17th century
Prune Tart
Prune tarts have always been my favourite. They are traditionally eaten in my hometown of Antwerp on Ash Wednesday, though nobody knows exactly why. I haven’t been able to find out why this is a tradition unique to Antwerp. On Ash Wednesday the shopfronts of the bakeries showcase prune tarts – some open, some with a lattice top. I prefer as little pastry as possible, as the bakeries often use a lot of sugar in their pastry.
This recipe by Gervase Markham instructs the cook to stew the prunes in the oven while they bake bread. I do that too, but rather with a pot of stew bubbling away slowly so that the prunes give off their maximum flavour, and they do have a beautiful flavour; I can only describe it as dark and luxurious. Markham tells us to make templates of all kinds of shapes for the tart pastry. He then instructs us to cut out the shapes in the prepared pastry and pinch the sides up to make a pastry case, which you can bake in advance. After baking you can use the case when you need it and fill them with this thick, rich, gloriously dark prune jam.
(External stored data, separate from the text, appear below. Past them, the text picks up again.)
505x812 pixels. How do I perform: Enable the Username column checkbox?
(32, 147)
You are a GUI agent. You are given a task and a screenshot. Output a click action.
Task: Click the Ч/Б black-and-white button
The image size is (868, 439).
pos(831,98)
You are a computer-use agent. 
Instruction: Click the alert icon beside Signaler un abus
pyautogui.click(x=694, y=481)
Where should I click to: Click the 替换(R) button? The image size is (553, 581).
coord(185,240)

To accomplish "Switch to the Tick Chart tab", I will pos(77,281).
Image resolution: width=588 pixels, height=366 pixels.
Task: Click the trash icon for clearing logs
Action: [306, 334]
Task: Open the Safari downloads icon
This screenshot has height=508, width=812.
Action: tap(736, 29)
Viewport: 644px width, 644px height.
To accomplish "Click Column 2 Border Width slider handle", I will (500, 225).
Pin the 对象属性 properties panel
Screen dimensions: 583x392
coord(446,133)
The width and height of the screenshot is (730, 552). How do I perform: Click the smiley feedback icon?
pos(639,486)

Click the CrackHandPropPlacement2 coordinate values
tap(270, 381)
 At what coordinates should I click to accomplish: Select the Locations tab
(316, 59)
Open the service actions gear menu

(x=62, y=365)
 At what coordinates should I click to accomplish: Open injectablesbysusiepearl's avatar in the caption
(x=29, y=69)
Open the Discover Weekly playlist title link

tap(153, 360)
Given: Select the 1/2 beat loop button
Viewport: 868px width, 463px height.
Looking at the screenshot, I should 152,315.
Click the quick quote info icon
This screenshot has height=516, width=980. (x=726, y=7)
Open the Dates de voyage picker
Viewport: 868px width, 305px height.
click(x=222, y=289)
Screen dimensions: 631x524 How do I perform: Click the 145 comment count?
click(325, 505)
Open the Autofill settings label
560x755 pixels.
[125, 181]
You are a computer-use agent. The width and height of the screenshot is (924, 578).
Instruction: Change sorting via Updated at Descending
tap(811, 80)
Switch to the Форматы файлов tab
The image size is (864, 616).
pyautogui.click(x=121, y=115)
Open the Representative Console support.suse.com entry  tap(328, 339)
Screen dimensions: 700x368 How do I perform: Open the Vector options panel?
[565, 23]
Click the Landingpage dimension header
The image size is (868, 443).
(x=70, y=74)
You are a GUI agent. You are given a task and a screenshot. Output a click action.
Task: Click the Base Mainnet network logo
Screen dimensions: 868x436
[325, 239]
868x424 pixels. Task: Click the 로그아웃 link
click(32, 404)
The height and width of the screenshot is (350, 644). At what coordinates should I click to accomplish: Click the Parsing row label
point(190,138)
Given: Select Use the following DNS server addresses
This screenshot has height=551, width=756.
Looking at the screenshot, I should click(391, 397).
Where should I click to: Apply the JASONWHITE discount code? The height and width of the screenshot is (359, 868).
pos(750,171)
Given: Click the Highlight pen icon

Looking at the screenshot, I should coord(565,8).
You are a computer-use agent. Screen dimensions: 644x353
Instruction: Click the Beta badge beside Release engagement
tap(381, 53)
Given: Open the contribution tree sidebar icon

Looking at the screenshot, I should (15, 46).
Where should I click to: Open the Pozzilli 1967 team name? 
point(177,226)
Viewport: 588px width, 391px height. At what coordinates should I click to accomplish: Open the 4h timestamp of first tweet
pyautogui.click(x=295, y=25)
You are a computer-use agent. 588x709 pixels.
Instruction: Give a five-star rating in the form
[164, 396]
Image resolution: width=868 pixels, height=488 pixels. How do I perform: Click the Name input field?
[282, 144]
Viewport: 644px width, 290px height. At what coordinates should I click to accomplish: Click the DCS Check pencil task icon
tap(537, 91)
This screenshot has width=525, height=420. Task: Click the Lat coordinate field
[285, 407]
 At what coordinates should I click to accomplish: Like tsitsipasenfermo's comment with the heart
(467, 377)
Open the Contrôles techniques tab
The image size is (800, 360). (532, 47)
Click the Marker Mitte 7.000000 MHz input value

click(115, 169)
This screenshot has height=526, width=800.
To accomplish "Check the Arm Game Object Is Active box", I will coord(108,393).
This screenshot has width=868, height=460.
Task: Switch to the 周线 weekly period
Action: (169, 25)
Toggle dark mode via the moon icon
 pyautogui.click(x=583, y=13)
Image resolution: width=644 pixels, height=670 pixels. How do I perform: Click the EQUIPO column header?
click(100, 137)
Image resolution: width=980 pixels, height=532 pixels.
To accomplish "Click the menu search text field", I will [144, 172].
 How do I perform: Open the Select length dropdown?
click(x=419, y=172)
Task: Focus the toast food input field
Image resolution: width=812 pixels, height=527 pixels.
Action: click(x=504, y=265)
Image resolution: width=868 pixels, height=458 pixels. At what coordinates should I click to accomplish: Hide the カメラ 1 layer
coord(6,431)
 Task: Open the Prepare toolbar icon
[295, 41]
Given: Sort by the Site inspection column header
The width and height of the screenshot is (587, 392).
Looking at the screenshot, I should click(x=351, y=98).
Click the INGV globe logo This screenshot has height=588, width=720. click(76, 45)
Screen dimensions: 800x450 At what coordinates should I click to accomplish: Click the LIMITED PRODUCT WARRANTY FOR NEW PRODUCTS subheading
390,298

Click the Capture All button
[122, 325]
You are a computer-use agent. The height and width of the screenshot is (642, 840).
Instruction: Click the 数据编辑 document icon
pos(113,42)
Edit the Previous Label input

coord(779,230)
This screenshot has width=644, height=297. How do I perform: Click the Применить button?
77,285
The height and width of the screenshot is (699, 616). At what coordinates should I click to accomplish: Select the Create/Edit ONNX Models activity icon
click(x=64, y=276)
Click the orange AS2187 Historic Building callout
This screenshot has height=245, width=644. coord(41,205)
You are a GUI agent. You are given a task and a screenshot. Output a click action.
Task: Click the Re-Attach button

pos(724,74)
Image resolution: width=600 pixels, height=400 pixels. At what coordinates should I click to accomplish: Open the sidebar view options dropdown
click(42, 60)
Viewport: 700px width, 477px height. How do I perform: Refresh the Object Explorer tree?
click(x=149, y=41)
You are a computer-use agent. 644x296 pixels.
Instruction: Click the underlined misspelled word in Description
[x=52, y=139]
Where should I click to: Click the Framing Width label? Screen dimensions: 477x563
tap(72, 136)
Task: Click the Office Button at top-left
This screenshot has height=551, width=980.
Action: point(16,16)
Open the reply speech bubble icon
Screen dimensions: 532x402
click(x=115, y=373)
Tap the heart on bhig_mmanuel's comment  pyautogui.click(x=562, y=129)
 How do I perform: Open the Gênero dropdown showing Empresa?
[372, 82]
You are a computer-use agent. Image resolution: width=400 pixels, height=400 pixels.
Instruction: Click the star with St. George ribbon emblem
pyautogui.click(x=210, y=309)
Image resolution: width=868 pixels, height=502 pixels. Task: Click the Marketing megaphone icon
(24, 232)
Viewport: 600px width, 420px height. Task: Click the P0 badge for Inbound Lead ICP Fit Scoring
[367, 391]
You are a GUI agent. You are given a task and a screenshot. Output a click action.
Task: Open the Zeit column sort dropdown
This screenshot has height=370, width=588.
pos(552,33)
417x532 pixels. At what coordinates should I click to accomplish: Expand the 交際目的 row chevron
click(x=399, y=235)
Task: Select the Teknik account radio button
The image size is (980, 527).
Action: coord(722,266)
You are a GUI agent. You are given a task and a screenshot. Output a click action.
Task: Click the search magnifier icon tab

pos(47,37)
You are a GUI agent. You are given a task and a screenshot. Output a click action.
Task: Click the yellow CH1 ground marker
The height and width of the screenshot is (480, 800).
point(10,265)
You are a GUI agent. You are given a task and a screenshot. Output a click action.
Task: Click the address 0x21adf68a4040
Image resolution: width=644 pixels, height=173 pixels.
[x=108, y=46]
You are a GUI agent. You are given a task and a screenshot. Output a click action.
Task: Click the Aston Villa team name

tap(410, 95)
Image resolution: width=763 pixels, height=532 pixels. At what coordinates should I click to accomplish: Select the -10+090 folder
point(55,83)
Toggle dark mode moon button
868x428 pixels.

Take of the fairest Damask Prunes you can get, and put them in a clean Pipkin, with fair water, Sugar unbruised Cinnamon, and a branch or two of Rosemary, and if you have bread to bake, stew them in the Oven with your bread: if otherwise, stew them on the fire. When they are stewed, then bruise them all to mash in their syrup, and strain them into a clean dish; then boil it over again with Sugar, Cinnamon and Rose-water, till it be as thick as Marmalade: then set it to cool, then make a reasonable tough paste with fine flower, Water, and a little butter, and roll it out very thin: then having patterns of paper cut into divers proportions, as Beasts, Birds, Arms, Knots, Flowers, and such like. Lay the patterns on the paste, and so cut them accordingly: then with your fingers pinch up the edges of the paste, and set the work in good proportion: then prick it well all over for rising, and set it on a clean sheet of large Paper, and so set it into the Oven, and bake it hard: then draw it, and set it by to cool: and thus you may do by a whole Oven full at one time, as your occasion of expense is: then against the time of Service come, take of the Confections of Prunes before rehearsed, and with your Knife or a spoon fill the Coffin according to the thickness of the Verge, then strew it over with Caraway Comfits, and prick long Comfits upright in it, and so taking the Paper from the bottom, serve it on a Plate or in a Dish or Charger according to the bigness of the Tart, and at the second course; and this Tart carrieth the colour black.